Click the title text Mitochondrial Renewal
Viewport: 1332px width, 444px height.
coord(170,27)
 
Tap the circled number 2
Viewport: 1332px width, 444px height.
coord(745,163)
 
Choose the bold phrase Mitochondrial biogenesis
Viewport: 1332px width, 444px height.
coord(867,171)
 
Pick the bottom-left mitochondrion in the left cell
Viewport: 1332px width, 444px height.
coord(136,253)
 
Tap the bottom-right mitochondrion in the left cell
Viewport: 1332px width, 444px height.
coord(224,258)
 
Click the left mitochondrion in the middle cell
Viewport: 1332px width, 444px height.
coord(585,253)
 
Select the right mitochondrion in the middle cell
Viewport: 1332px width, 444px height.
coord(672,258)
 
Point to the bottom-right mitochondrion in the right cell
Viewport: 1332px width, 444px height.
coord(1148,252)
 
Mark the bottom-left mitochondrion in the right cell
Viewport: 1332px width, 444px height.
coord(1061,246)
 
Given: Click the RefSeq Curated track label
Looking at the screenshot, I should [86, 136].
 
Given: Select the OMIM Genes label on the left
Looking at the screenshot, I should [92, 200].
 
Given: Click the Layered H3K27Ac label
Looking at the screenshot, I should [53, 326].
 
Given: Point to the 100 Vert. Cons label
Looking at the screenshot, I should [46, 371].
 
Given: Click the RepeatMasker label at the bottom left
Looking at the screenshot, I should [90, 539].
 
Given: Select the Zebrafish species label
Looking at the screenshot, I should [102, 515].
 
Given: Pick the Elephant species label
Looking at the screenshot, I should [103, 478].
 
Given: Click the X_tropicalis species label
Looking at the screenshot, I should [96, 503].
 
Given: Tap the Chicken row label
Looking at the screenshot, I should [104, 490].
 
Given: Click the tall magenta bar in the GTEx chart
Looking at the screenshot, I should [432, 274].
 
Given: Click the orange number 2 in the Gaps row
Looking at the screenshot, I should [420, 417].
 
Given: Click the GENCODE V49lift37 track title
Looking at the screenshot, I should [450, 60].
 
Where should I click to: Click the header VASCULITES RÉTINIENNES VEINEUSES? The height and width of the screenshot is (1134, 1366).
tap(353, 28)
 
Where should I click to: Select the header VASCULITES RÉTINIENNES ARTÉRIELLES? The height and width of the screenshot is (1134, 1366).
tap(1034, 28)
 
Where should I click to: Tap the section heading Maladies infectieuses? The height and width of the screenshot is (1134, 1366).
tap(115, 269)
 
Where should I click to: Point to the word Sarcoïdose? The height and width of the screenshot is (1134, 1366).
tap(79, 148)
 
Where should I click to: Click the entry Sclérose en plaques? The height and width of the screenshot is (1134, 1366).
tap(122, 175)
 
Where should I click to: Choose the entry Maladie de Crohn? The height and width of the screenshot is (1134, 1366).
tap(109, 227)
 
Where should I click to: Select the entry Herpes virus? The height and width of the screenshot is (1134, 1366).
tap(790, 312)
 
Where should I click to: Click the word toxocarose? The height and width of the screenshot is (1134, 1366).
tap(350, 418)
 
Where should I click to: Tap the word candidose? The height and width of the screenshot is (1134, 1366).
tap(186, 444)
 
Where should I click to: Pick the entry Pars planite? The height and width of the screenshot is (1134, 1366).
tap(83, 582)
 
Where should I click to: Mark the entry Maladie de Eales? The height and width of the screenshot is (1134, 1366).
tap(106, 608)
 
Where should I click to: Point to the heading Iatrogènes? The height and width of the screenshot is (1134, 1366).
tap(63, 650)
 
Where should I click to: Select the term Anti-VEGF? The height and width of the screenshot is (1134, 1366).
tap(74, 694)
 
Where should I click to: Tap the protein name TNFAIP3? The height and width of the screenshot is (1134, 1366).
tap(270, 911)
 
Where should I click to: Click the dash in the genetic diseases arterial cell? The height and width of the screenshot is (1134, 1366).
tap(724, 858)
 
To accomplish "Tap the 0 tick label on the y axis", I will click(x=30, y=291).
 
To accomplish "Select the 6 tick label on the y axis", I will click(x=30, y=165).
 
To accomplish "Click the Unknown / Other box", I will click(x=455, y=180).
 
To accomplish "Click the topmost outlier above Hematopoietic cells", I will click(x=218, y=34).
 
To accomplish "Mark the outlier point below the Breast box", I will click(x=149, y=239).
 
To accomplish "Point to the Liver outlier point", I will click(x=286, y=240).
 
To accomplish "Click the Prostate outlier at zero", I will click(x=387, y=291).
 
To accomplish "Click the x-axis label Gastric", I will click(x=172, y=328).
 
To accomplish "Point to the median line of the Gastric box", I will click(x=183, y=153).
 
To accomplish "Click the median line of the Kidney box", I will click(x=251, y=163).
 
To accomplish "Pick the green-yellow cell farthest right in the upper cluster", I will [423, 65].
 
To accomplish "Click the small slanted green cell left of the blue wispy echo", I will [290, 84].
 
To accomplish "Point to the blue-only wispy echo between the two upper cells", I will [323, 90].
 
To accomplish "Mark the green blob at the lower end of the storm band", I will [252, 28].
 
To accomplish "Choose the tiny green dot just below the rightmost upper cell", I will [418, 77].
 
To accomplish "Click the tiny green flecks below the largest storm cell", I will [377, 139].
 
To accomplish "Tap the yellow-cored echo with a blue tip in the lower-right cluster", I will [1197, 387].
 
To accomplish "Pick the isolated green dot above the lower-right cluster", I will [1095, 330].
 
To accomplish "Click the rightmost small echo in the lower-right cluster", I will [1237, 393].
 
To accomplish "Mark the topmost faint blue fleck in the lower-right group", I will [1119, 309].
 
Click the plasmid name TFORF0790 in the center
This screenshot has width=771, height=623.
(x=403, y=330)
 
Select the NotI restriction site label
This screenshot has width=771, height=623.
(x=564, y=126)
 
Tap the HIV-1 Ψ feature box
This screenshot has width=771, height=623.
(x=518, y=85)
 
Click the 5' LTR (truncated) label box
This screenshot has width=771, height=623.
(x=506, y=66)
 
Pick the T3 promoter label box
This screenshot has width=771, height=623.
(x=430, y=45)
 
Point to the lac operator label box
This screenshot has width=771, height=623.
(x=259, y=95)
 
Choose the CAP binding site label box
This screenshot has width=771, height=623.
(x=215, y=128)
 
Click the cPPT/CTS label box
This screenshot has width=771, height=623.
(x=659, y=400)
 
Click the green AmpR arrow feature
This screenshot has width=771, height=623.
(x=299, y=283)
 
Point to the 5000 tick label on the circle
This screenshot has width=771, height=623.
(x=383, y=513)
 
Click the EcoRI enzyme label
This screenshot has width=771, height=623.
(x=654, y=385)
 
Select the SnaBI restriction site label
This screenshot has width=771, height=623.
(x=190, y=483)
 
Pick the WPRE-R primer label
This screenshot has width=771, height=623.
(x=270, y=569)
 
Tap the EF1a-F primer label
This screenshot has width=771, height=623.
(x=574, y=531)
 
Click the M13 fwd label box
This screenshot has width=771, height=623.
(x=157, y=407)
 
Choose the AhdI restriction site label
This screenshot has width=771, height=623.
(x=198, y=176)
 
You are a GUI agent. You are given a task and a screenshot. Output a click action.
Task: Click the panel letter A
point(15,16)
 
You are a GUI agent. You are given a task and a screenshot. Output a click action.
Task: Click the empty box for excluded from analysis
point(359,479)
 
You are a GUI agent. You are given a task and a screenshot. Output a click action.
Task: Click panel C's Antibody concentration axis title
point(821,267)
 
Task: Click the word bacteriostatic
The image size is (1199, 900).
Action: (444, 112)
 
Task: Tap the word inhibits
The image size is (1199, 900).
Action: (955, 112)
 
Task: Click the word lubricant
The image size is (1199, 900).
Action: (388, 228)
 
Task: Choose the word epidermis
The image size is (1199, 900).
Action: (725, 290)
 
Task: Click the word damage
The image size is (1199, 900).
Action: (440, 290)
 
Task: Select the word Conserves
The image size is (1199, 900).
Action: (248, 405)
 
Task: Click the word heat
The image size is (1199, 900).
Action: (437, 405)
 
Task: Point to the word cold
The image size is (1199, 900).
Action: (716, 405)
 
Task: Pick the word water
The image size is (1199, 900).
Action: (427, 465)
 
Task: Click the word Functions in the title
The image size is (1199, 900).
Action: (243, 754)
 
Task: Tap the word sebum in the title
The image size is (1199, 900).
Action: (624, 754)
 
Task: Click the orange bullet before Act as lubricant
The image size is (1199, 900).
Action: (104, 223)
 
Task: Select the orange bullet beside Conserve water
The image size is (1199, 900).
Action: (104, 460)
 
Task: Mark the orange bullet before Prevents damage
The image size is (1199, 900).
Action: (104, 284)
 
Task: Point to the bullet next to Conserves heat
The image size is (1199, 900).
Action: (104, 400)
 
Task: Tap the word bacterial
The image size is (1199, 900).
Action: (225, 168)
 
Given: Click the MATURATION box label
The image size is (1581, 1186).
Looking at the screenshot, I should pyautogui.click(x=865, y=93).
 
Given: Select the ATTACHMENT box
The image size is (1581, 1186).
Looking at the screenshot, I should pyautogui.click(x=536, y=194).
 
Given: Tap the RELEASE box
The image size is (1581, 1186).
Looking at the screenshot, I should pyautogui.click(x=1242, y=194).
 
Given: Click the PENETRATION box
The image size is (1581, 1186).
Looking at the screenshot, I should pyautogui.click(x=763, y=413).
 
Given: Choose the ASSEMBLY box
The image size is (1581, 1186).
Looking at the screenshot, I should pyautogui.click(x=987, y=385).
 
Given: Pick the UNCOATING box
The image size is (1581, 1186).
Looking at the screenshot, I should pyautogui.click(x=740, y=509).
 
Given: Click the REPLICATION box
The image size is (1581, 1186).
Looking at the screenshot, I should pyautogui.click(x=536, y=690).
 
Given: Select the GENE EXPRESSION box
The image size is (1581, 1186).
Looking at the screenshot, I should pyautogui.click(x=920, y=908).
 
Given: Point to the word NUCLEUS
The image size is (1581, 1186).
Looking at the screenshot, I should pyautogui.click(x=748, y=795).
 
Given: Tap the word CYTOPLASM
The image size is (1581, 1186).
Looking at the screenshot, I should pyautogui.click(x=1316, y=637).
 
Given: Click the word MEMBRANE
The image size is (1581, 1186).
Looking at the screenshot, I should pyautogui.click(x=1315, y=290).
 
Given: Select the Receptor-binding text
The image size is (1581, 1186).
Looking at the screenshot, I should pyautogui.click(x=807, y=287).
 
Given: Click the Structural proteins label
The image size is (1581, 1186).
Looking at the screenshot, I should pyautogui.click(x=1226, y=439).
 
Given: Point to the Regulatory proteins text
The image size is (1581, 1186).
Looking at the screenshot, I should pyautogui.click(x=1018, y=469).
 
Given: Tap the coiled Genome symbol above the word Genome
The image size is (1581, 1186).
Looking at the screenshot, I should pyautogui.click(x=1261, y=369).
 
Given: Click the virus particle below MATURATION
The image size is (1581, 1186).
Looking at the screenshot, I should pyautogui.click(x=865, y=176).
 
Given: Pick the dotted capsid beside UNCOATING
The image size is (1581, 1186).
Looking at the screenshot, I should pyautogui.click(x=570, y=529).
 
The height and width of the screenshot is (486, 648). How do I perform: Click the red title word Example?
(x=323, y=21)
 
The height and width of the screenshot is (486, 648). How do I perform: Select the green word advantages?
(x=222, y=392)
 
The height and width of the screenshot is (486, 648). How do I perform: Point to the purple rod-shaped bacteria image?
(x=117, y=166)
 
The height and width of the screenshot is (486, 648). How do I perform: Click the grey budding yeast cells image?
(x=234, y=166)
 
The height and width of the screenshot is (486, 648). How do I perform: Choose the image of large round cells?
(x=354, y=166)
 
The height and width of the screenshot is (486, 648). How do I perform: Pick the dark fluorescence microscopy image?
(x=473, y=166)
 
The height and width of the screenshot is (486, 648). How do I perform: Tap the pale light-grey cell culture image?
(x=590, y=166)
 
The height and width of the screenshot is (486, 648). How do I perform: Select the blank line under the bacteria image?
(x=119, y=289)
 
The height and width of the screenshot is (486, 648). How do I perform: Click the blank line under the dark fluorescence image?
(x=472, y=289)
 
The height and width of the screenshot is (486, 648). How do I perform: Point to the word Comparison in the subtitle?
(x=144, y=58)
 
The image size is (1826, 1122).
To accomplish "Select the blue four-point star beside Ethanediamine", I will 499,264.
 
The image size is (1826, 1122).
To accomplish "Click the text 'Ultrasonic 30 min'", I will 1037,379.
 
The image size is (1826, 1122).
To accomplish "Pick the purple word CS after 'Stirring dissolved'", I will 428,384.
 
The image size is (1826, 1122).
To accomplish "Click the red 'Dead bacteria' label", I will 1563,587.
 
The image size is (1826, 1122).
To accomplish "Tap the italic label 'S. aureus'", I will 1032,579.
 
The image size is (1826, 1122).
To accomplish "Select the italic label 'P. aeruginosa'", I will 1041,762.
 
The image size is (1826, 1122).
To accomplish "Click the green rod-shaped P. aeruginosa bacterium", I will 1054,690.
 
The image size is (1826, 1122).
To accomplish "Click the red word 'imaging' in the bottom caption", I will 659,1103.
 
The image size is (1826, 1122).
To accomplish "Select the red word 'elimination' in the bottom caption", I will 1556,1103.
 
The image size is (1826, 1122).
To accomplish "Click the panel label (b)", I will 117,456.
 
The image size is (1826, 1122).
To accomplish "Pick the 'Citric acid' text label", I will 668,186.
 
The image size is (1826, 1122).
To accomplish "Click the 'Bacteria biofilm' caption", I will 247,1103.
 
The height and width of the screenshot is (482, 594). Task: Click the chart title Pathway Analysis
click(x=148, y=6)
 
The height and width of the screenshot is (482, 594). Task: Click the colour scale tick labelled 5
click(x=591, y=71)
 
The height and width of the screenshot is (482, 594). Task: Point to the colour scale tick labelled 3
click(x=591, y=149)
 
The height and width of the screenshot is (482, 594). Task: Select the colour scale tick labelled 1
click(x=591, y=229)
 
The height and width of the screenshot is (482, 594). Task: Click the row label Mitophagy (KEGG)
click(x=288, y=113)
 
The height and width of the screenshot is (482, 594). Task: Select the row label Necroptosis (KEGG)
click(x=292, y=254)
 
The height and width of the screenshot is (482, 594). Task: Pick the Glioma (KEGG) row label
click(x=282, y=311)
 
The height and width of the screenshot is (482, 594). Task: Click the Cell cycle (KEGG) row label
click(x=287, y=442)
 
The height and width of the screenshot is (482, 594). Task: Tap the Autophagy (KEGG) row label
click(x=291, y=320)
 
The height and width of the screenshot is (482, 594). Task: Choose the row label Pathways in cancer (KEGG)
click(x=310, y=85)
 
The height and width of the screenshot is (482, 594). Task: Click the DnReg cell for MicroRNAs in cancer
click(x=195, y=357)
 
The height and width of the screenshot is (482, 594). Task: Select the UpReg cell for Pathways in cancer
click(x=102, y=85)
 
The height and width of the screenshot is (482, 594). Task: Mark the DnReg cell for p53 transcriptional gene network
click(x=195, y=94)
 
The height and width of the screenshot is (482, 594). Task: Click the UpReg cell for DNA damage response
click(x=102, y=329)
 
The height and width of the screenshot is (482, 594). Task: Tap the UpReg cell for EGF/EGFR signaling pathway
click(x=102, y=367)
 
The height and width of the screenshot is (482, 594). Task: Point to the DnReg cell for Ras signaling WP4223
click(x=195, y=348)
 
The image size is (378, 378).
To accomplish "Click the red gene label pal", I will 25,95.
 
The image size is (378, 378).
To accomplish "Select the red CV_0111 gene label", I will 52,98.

#### Task description:
Show each line from the listing above that includes the word "primer".

#### Solution for this exercise:
Pick the WPRE-R primer label
Tap the EF1a-F primer label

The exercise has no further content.